Update the passage on food recognition by writing it out again from the words containing "Unfortunately, this is" and stopping after "of the features.", with "heterogeneous" changed to "dissimilar".

== Page extract

Veggie Vision.TM. claims to automatically recognize fruits and
vegetables in a supermarket environment during food checkout.
However, there are few, if any, published technical details about
how this is achieved.
[0006] Automatic image analysis techniques of the prior art are
more successful at volume computation than at food item
identification. Automated and accurate food recognition is
particularly challenging because there are a large number of food
types that people consume. A single category of food may have large
variations. Moreover, diverse lighting conditions may greatly alter
the appearance of food to a camera which is configured to a capture
food appearance data. In F. Zhu et al., "Technology-assisted
dietary assessment," SPIE, 2008, ("hereinafter "Zhu et al."), Zhu
et al. uses an intensity-based segmentation and classification of
each food item using color and texture features. Unfortunately, the
system of Zhu et al. does not estimate the volume of food needed
for accurate assessment of caloric content. State of the art object
recognition methods, such as the methods described in M. Everingham
et al., "The PASCAL Visual Object Classes Challenge 2008
(VOC2008)," are unable to operate on a large number of food
classes.
[0007] Recent success in recognition is largely due to the use of
powerful image features and their combinations. Concatenated
feature vectors are commonly used as input for classifiers.
Unfortunately, this is feasible only when the features are
homogeneous, e.g., as in the concatenation of two histograms (HOG
and IMH) in N. Dalal et al., "Human detection using oriented
histograms of flow and appearance," ECCV, 2008. Linear combinations
of multiple non-linear kernels, each of which is based on one
feature type, is a more general way to integrate heterogeneous
features, as in M. Varna and D. Ray, "Learning the discriminative
power invariance tradeoff," ICCV, 2007. However, both the vector
concatenation and the kernel combination based methods require
computation of all of the features.

====
== Extracted information

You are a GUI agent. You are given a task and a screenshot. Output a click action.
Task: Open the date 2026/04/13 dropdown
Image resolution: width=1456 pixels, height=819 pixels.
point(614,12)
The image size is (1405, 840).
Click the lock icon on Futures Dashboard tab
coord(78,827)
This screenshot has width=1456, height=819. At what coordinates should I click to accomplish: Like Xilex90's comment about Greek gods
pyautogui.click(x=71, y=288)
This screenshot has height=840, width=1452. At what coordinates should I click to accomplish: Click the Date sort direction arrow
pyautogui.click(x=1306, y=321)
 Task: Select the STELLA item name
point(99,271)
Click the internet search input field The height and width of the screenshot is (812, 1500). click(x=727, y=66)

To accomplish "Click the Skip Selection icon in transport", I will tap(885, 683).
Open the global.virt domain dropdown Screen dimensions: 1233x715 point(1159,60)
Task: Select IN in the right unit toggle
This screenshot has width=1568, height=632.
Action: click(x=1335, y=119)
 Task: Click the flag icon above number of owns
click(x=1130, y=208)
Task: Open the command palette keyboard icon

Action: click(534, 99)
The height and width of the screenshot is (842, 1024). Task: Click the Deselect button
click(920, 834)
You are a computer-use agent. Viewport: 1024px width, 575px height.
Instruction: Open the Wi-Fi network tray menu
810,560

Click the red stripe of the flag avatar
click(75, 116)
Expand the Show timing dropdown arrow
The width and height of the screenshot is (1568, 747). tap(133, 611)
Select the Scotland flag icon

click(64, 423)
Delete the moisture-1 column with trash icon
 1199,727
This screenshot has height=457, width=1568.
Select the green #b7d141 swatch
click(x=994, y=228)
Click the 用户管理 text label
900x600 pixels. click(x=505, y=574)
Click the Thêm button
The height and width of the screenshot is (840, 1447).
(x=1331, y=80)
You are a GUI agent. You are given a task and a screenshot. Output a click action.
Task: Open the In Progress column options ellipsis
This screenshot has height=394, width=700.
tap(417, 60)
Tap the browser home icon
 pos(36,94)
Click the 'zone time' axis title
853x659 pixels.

====

Answer to this exercise:
Unfortunately, this is feasible only when the features are
homogeneous, e.g., as in the concatenation of two histograms (HOG
and IMH) in N. Dalal et al., "Human detection using oriented
histograms of flow and appearance," ECCV, 2008. Linear combinations
of multiple non-linear kernels, each of which is based on one
feature type, is a more general way to integrate dissimilar
features, as in M. Varna and D. Ray, "Learning the discriminative
power invariance tradeoff," ICCV, 2007. However, both the vector
concatenation and the kernel combination based methods require
computation of all of the features.